The doctors sometimes get screwed too. My BIL was OB/GYN. Between the $25 reimbursement he got from one insurance co. to deliver a baby, to the malpractice insurance cost to the liability lasting until the child turned 18- it was too much.
First he stopped accepting insurance and did direct bill with patients only. Then sold his practice, got a Master Degree and now is Chief Operating Officer in a hospital (or something close to that)
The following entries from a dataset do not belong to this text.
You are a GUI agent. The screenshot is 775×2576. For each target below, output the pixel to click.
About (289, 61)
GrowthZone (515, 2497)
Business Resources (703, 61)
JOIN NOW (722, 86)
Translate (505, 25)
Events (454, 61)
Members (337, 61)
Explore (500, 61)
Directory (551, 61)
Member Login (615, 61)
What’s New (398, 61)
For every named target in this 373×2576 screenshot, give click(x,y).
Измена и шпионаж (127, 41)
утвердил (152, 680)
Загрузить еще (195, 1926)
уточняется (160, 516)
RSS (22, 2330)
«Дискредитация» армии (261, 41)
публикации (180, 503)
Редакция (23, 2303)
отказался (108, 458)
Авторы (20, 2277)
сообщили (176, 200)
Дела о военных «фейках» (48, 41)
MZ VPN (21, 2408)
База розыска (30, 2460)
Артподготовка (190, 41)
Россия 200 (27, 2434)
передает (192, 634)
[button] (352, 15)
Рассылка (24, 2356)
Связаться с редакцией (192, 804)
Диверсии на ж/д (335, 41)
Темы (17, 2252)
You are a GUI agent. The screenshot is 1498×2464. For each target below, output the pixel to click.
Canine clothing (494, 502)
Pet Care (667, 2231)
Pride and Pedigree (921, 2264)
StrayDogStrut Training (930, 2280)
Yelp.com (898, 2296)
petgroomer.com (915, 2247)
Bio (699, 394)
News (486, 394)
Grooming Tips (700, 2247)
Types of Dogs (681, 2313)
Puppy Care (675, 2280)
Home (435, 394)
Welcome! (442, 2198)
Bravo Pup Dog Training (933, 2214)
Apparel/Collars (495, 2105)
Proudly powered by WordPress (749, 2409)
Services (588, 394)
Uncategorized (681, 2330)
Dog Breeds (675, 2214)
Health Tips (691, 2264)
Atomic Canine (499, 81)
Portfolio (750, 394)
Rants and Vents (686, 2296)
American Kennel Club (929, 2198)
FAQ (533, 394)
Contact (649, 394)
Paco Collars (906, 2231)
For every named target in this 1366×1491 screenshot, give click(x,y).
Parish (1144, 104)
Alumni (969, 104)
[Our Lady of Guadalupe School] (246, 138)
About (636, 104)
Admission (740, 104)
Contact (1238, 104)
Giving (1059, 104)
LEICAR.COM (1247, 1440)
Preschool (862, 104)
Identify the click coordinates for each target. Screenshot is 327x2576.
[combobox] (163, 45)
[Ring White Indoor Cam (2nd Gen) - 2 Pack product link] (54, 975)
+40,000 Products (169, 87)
I still wonder why the Dutch model couldn't work in the US.
Yes - docs can get screwed as well - wh/ is why many of them refuse to accept Medicaid patients - and why many OBs have left their practices.
Okay . . . the Dutch system. I don't know, CUBS. Their performance indicators are behind ours. The last source I saw (and indeed, it may be outdated) placed the Netherlands at #17, behind the US system. Now, that is on performance.
Our system may be expensive and even inequitable when it comes to access to care (cost, not proximity) . . . but our performance is at the top. Our system provides excellent healthcare to our citizens . . . but can bankrupt us (even w/ healthcare insurance!!!) at the same time.